'''

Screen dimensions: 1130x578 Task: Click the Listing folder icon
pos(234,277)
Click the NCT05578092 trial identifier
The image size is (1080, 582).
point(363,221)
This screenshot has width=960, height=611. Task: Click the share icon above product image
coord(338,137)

'''
'''

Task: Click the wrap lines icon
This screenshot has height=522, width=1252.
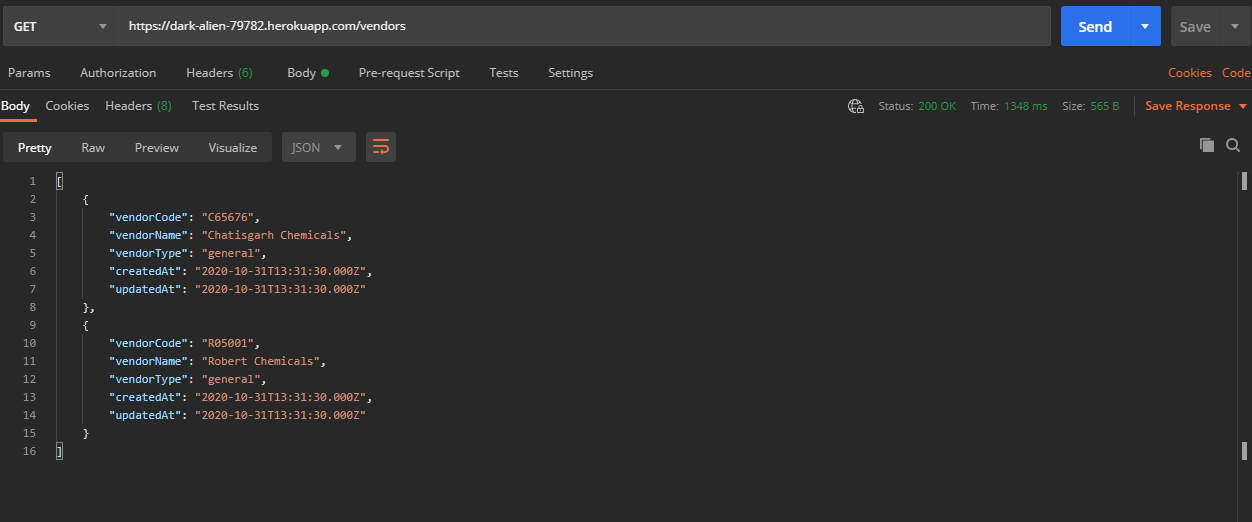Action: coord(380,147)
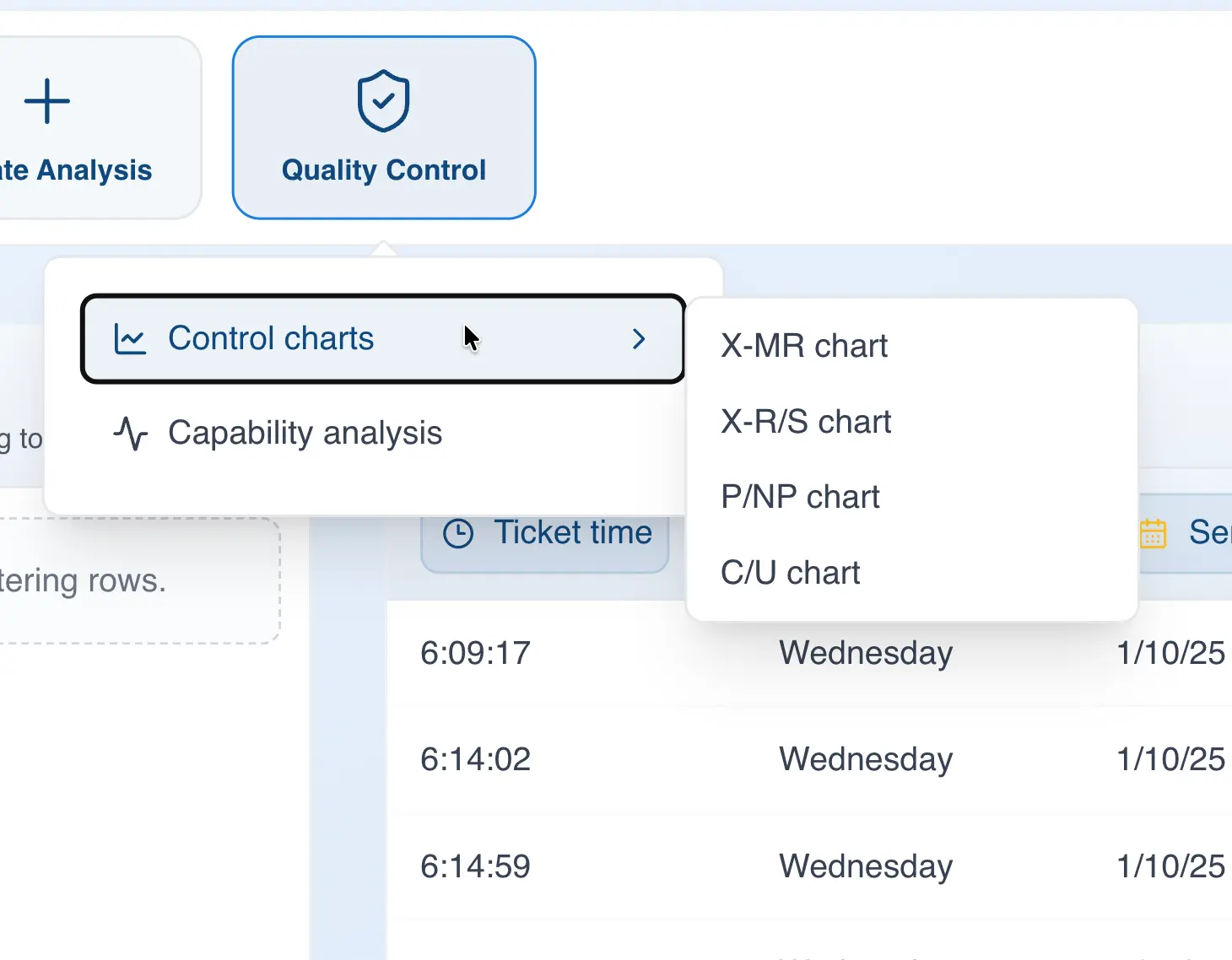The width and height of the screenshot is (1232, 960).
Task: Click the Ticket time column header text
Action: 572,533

'''
'''

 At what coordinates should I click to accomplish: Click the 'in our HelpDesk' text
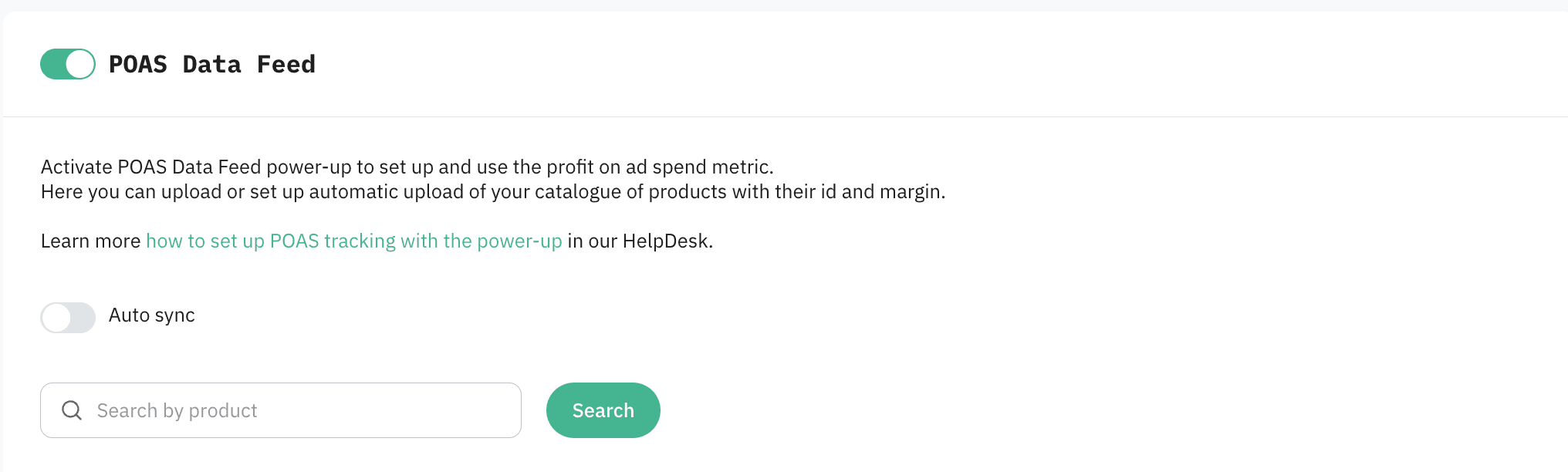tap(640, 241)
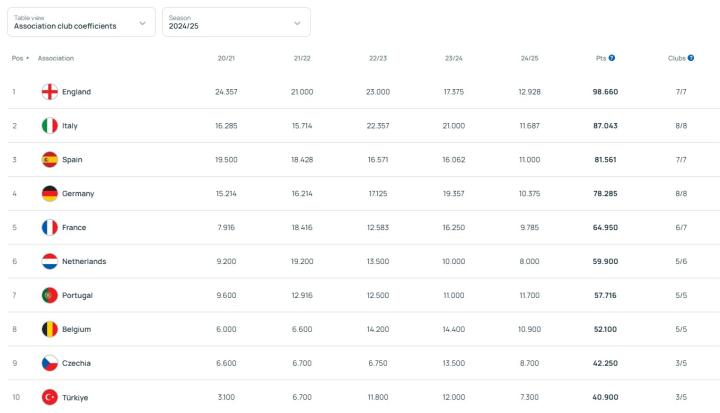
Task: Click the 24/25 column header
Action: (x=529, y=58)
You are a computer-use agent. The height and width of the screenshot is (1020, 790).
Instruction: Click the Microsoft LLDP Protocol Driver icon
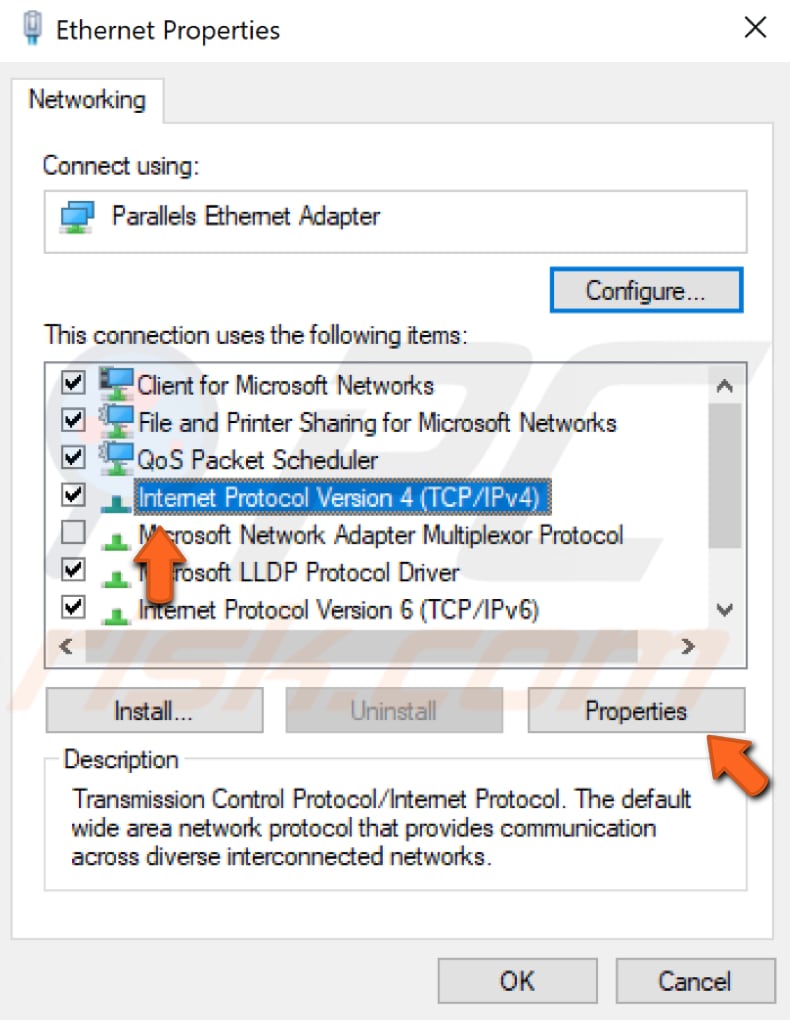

'''

TASK TO COMPLETE: A clean copy is needed of the lines in the listing above from the one with "At what coordinates" through the one with "Instruction: Click the", exact in every word and free of pictures.

COMPLETED TASK:
 At what coordinates should I click to accomplish: Click the 'in our HelpDesk' text
tap(640, 241)
Task: Click the 24/25 column header
Action: (x=529, y=58)
You are a computer-use agent. The height and width of the screenshot is (1020, 790).
Instruction: Click the Microsoft LLDP Protocol Driver icon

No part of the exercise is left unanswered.